Pour les entreprises qui vont redémarrer, "nous prévoyons une baisse dégressive du fonds de solidarité, selon les modalités de calendrier et de détermination des sommes qui seront étudiées avec les organisations syndicales et les organisations patronales", a ajouté le ministre : "Nous ne voulons pas qu'après une période de protection, il y ait tout d'un coup un dégel brutal qui se solde par des dizaines de milliers de faillites."

Activité partielle : passage à 40% de reste à charge en juin pour les secteurs non protégés

Les employeurs recourant à l'activité partielle dans les secteurs non protégés verront leur reste à charge augmenter de 15 à 40% en juin tandis que l'indemnisation des salariés diminuera de 84 à 72% du salaire net, a pour sa part fait savoir la ministre du Travail. "Il y a un consensus pour revenir rapidement aux règles de droit commun de l'activité partielle pour les secteurs non protégés", a déclaré Élisabeth Borne à l'issue de cette même réunion.
Pour les secteurs protégés (tourisme, événementiel, culture, sports et loisirs, hôtellerie-restauration, transport... et les activités en dépendant) qui bénéficient actuellement d'une prise en charge à 100%, l'évolution de la prise en charge dépendra "du calendrier de la levée des restrictions sanitaires", avec "une marche intermédiaire à 15%" de reste à charge, a-t-elle indiqué.
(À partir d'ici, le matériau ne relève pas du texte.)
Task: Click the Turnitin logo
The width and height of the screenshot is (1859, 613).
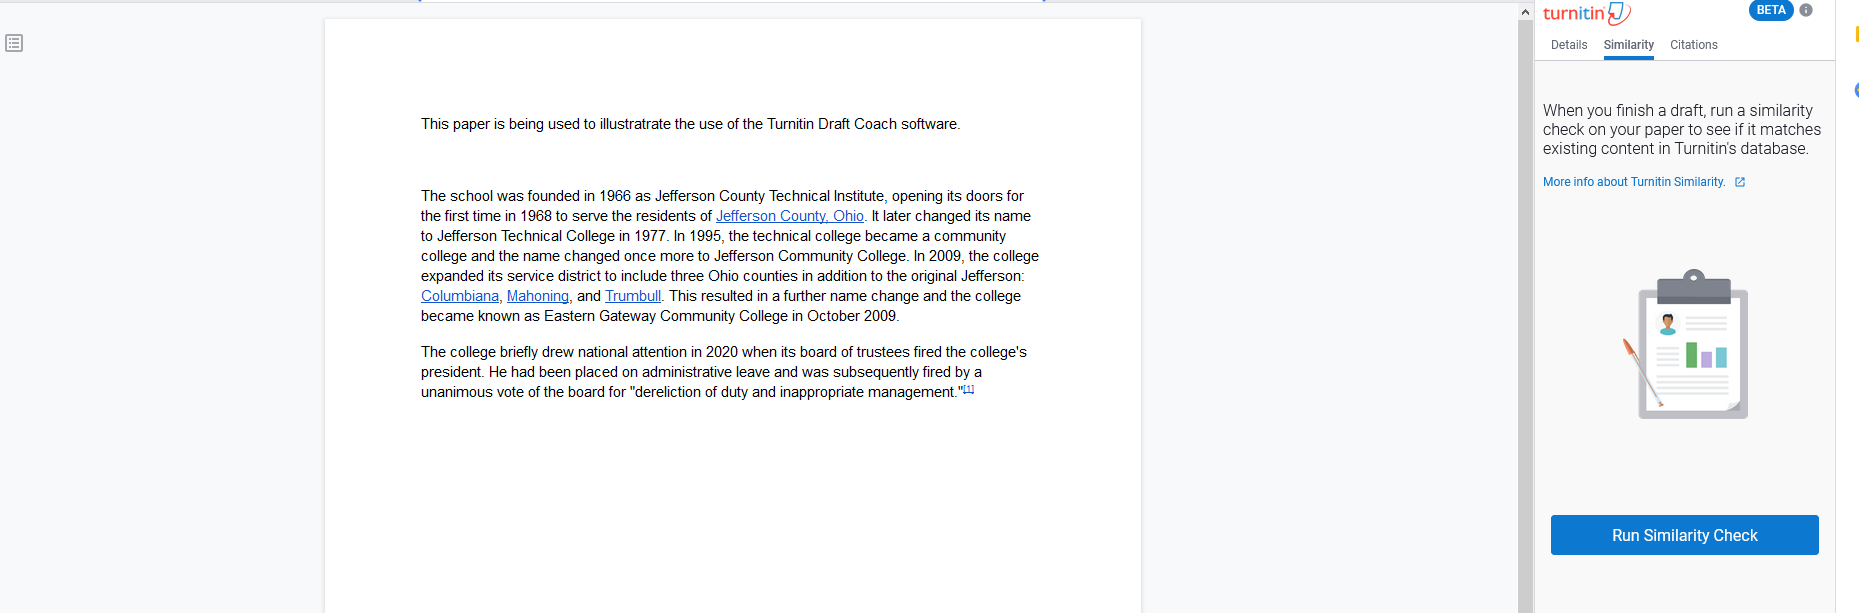Action: click(x=1586, y=13)
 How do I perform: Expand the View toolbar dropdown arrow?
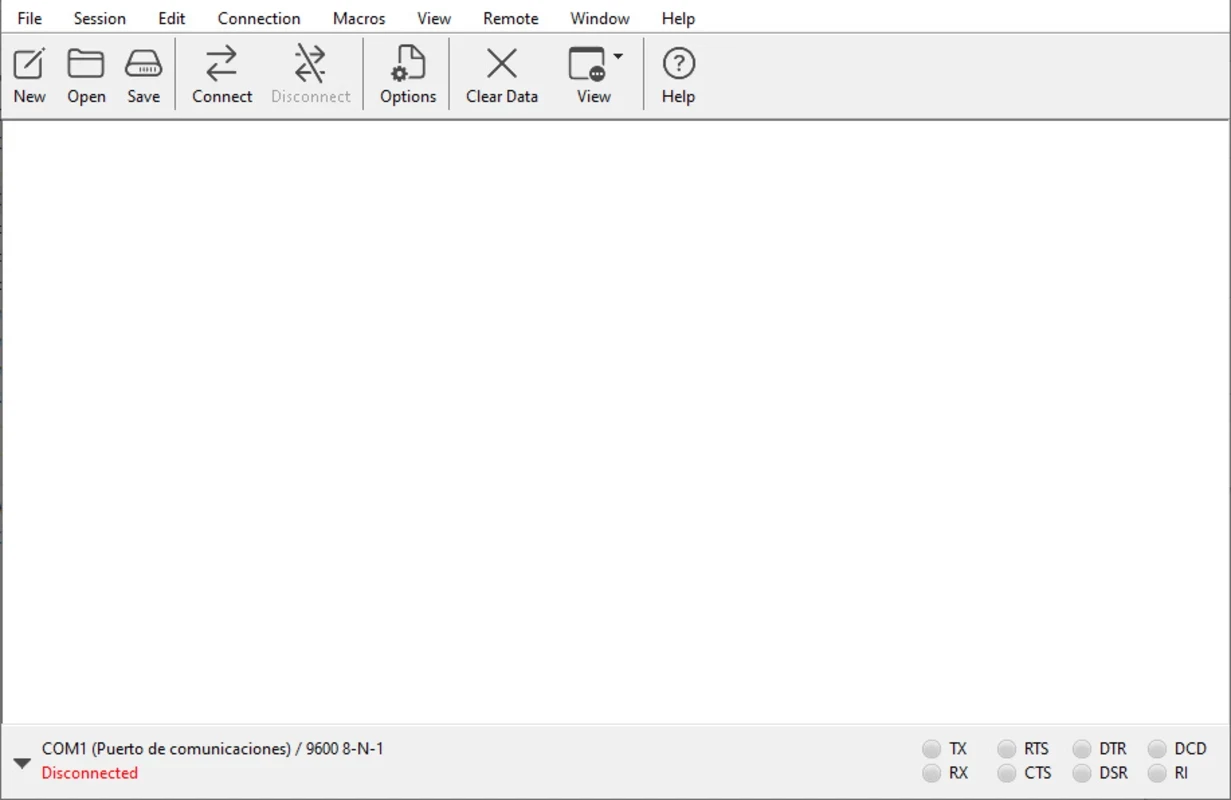[x=618, y=56]
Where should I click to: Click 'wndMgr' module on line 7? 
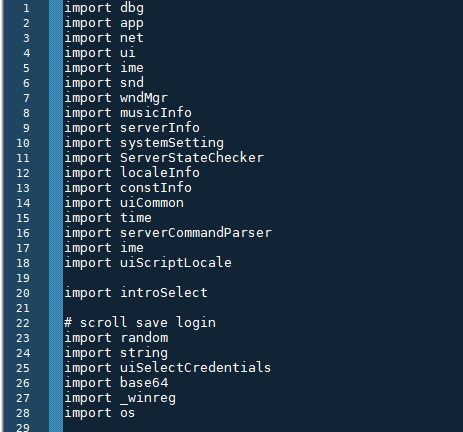pos(144,98)
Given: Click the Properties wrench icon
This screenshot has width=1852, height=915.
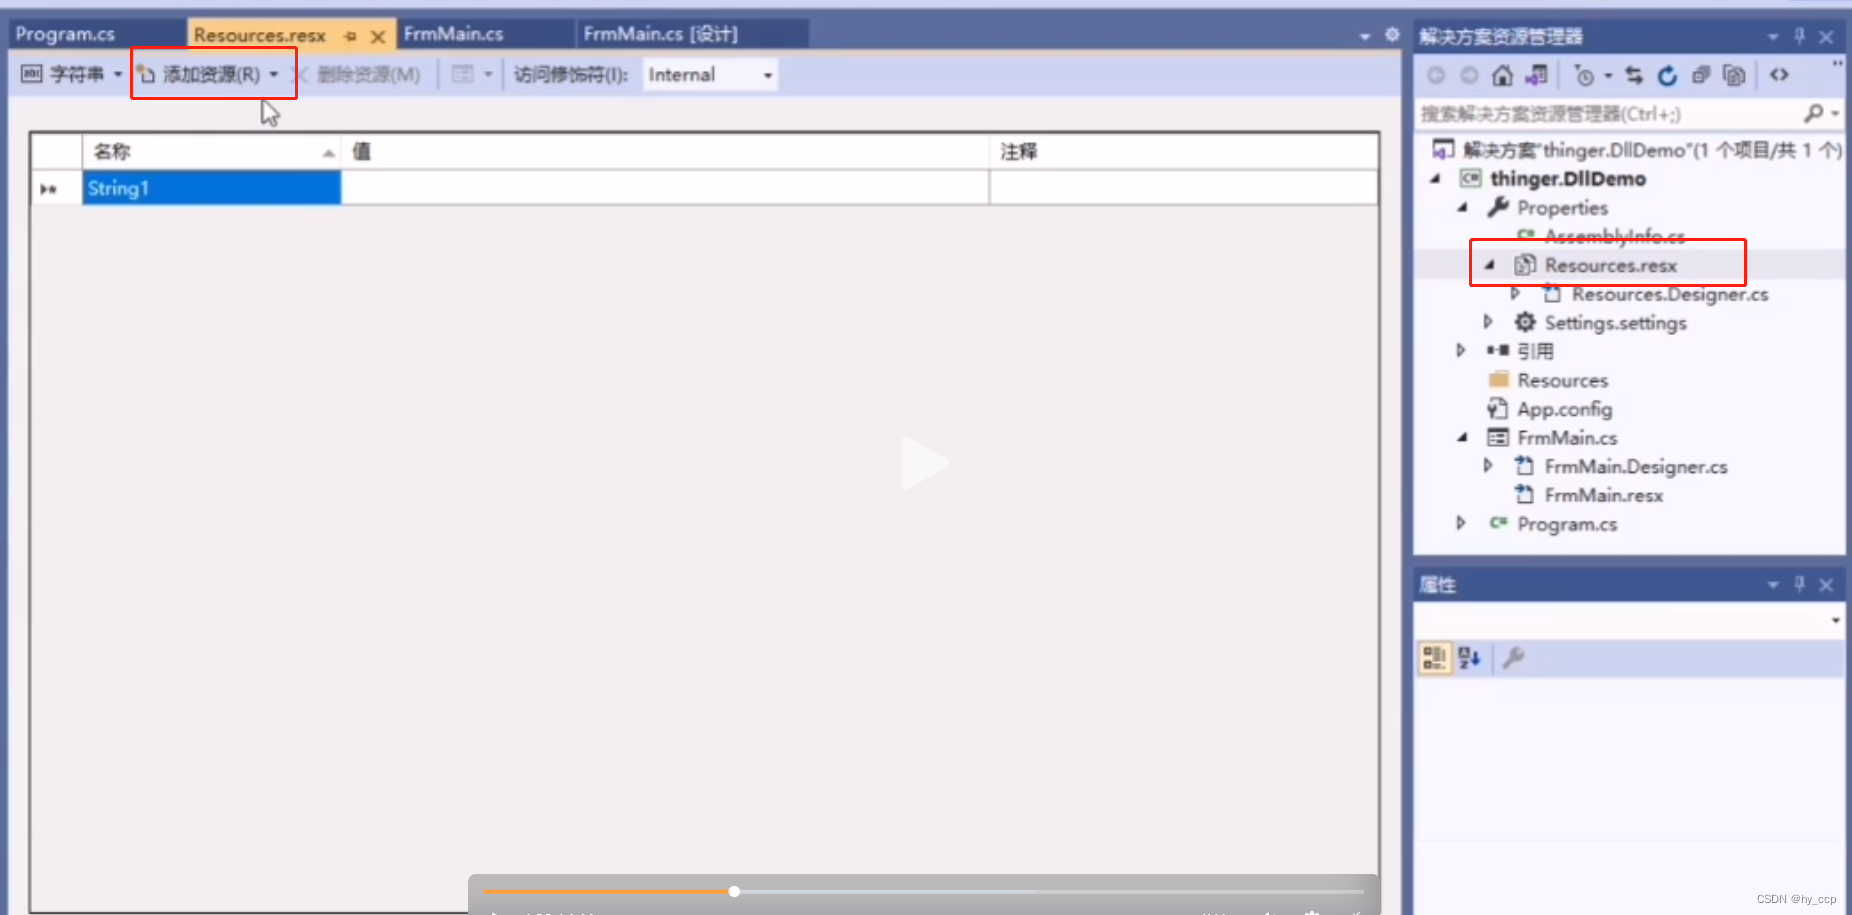Looking at the screenshot, I should tap(1513, 658).
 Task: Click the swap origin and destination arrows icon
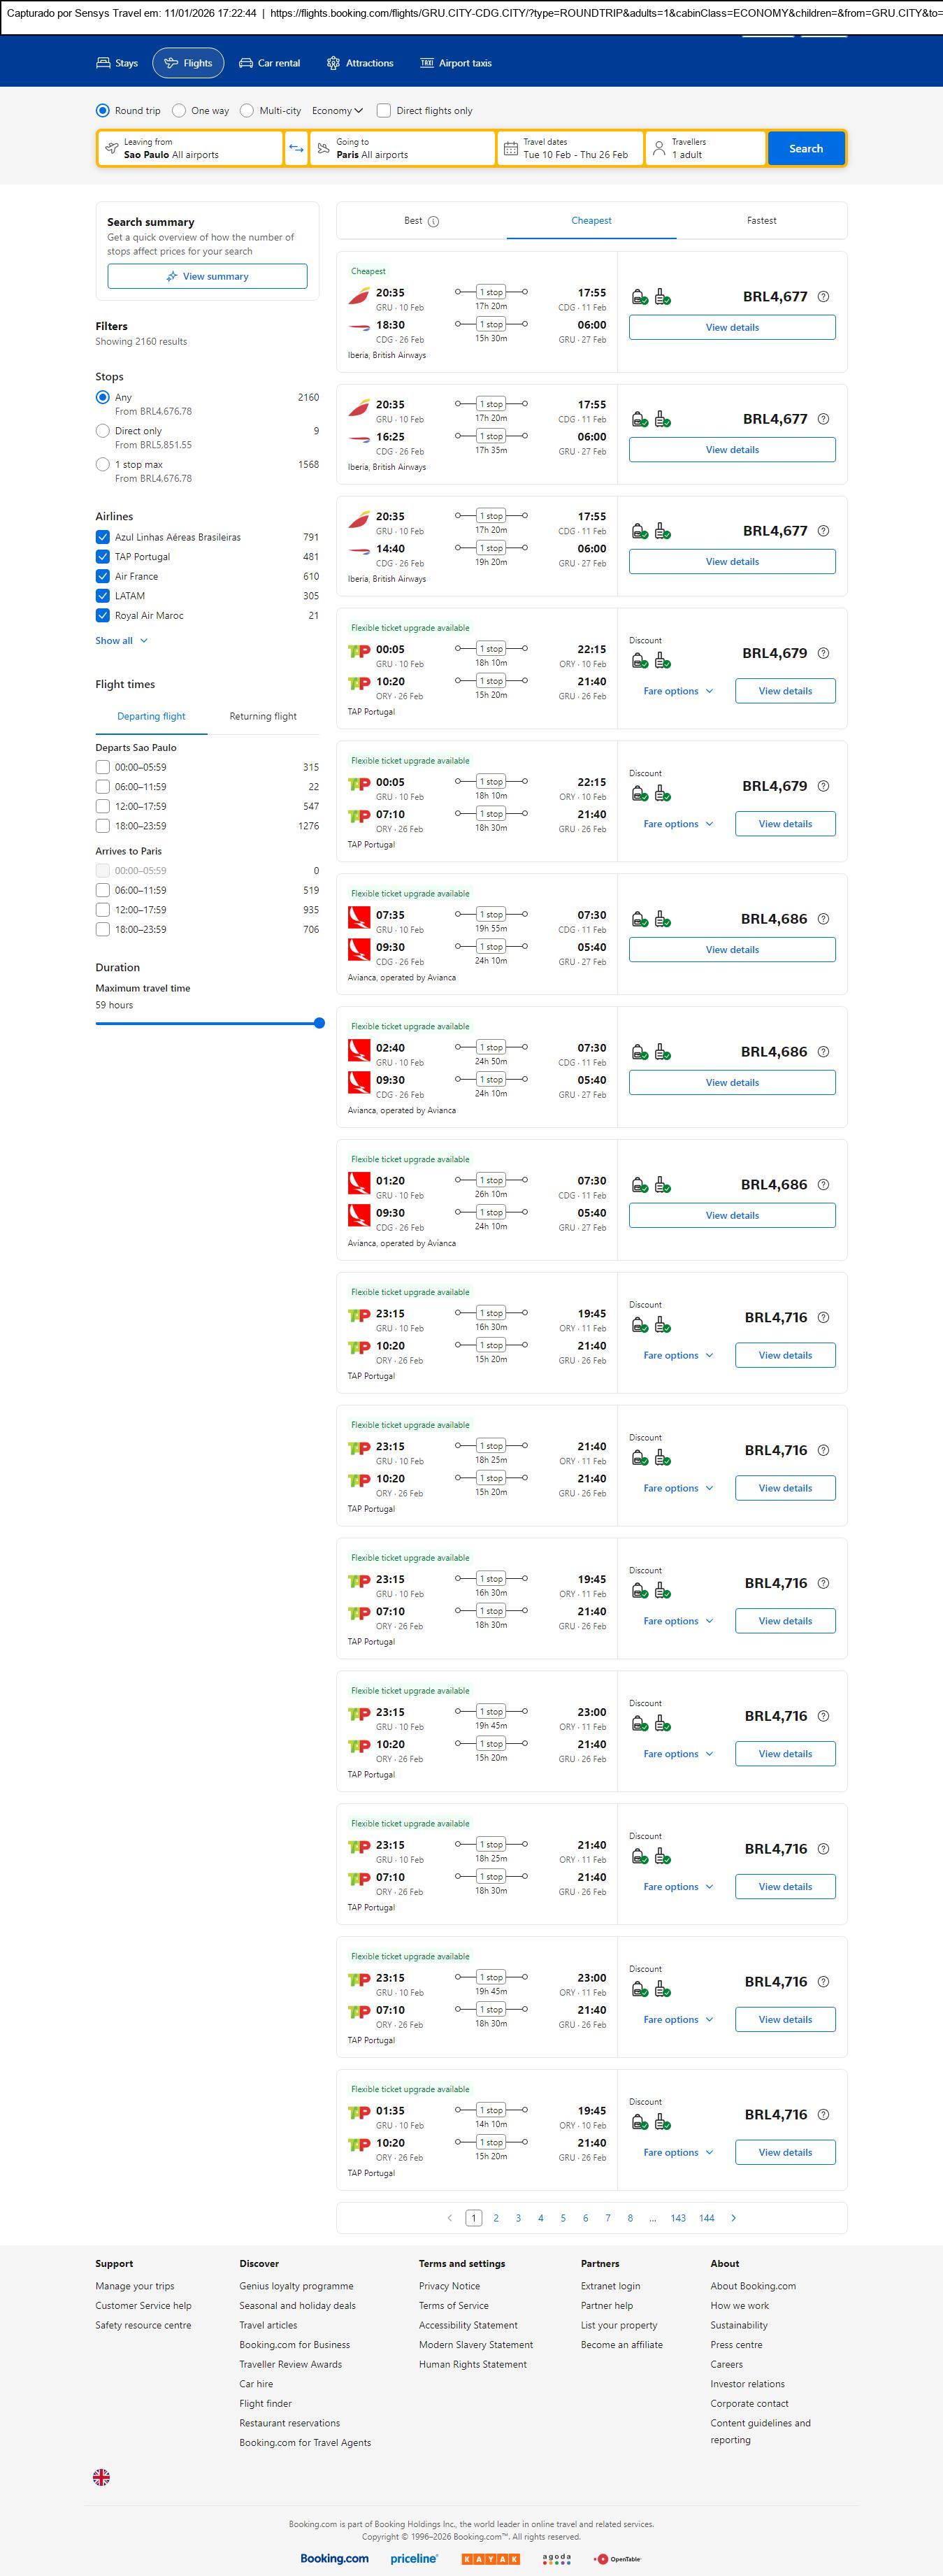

Actuellement, tous les établissements et entreprises fermés par décision administrative et les entreprises justifiant d'une perte de 60% de leur chiffre d'affaires par rapport au mois précédent ou au même mois en 2019 bénéficient d'une prise en charge à 100% de l'activité partielle. Le salarié est indemnisé à hauteur de 84% du salaire net. Le nombre de salariés effectivement en activité partielle était encore estimé à 2,1 millions en février (11% des salariés du privé) et devrait avoir augmenté en mars-avril avec la fermeture des commerces non essentiels.
Selon Michel Beaugas (FO), syndicats, patronat et gouvernement se rejoignaient autour de la table "sur une sortie progressive des aides" pour ne pas perdre le bénéfice "des sommes investies jusqu'ici". Selon lui, les organisations patronales ont appelé à "faire de la dentelle" pour tenir compte des secteurs et des régions, en prenant le cas de l'hôtellerie-restauration : "Si la reprise peut être forte cet été dans les régions touristiques, ce ne sera pas le cas pour l'hôtellerie de luxe à Paris par exemple."